My mind wasn’t made up yet.
Either way, I needed to find him and figure out how to use Perception, and avoid using the Sun Skinscript. That jerk had argued me down to three Skinscripts, and proceeded to give me a useless one?
He’d seduced me for months, absolutely ravaged my mouth and left my body in complete disarray yesterday, and then fled like a thief into a night market.
I threw clothes on without bothering to look at them.
I was going to hunt him down and wring the truth out of him.
It didn’t take long to find him. He was sitting alone at a secluded bench in the courtyard sharpening a dagger against a whetstone, the pre-dawn light painting him in cool tones. His clothes were the same ones he’d worn yesterday, the rip in his pants from where he’d sliced himself precisely stitched back together.
It wasn’t right that he looked so unbothered after last night.
I caught a glimpse of Yeshar ducking into the Medic center out of the corner of my eye, and waited until he was gone. He didn’t look injured.
“What the hell,” I hissed at Zevrial, keeping my voice low enough only he would hear. “Seriously? Sun?”
He didn’t even bother to look up from his task. “And Perception. You’re welcome.”
“This is a joke at my expense, right? After spending so much time lecturing me about staying alive, you turn around and give me a glyph that will kill me if I ever use it.”
His lips tilted up. “You aren’t naive enough to believe everything they tell you in lessons is the full truth.” He slid his dagger back into its sheath. “The Sun glyph isn’t an immediate death sentence.”
Oh goodie.
“Terrific. I can be slowly roasted alive each time I accidentally use it.”
“Sun works like a drug. It’s addictive as fuck to use, which is why almost everyone who uses it can’t stop until it’s too late and their guts are fried.”
Better and better.
I managed to squeeze the words out through my clenched teeth. “You gave me a drug-glyph?”

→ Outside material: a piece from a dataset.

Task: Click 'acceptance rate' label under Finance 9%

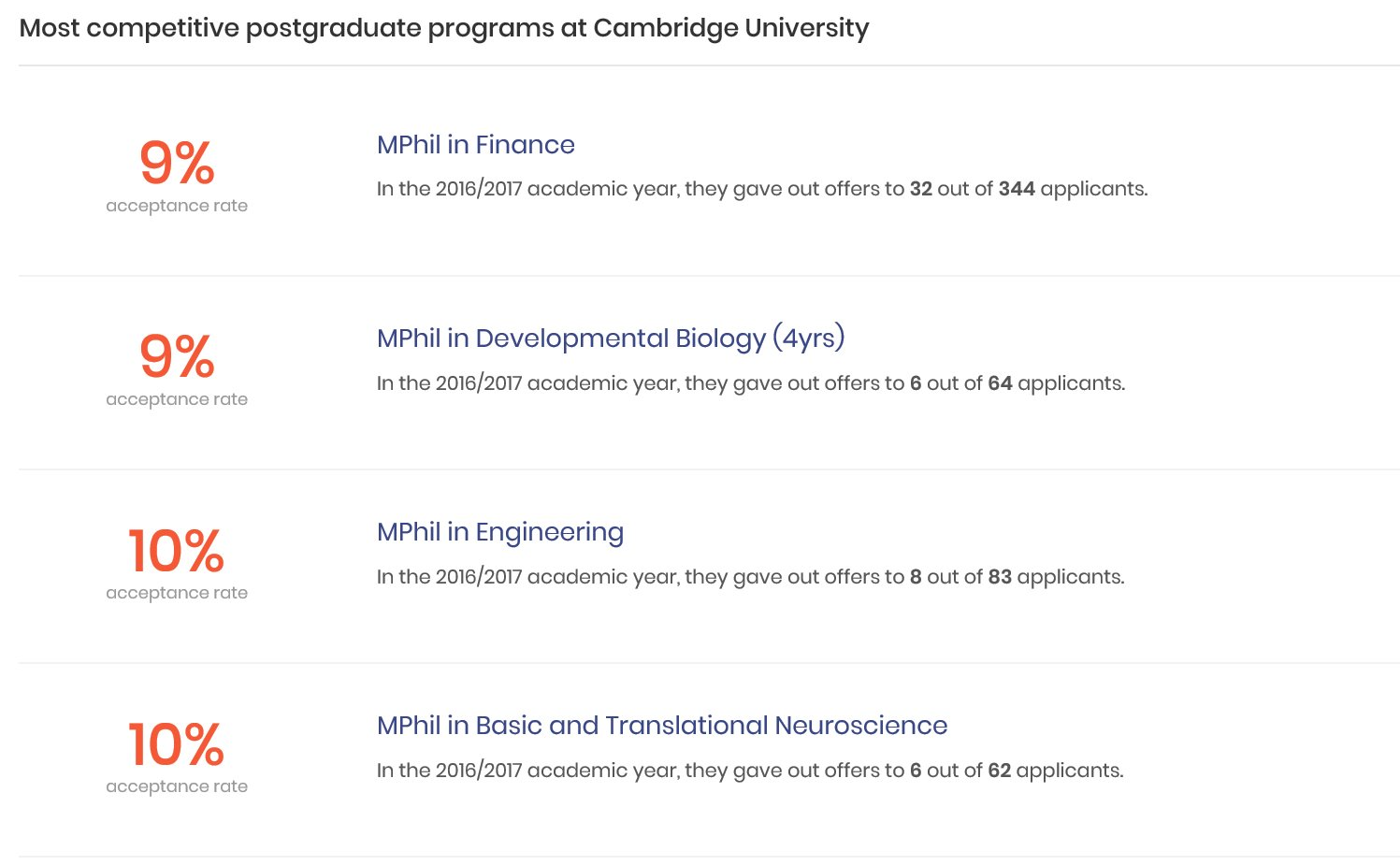Action: 177,206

His eyebrows slashed down with anger. “I gave you the fucking most powerful known glyph. But I’m sure you’ll find some way to stay pissed at me about that.”

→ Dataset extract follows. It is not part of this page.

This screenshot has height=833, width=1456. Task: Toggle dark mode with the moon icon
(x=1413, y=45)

I gaped at him. “You gave me a potentially lethal glyph, and no clue how to avoid using it. Then you have the audacity to claim I’m using it to start a fight with you?”
“If the shoe fits.”
Punching an instructor had to be against the rules, but I wanted very badly to do it anyway. “How do I use it?”
He scoffed. “They really don’t teach anything these days, do they?” I waited, refusing to rise to his baiting. Each word he said was languid as if I was mentally challenged. “You use it likesending a mirror missive. Just think about what you want to happen.”
Focusing on Perception, I tried it out on him. A faint warmth flared to life on my right inner thigh.
He had discreet bags under his eyes, and his posture was slouched more than usual. He didn’t look like he’d bathed since yesterday either. And he was even more irritable today than he had been then.
He wasn’t yawning and he hadn’t rubbed at his eyes at all since I’d stormed out here, but I’d wager my next meal he hadn’t slept well. It made a dark part of me feel better to know he was suffering too. And I hadn’t noticed any of this without Perception.
I stopped focusing.
All I had to do was not think about using the Sun’s power and it couldn’t kill me. Easy enough.
I sat beside him. “Why?”
One dark eyebrow went up on his handsome face. “Why what?”
Why did you leave last night? Why did you kiss me? Why did you stop?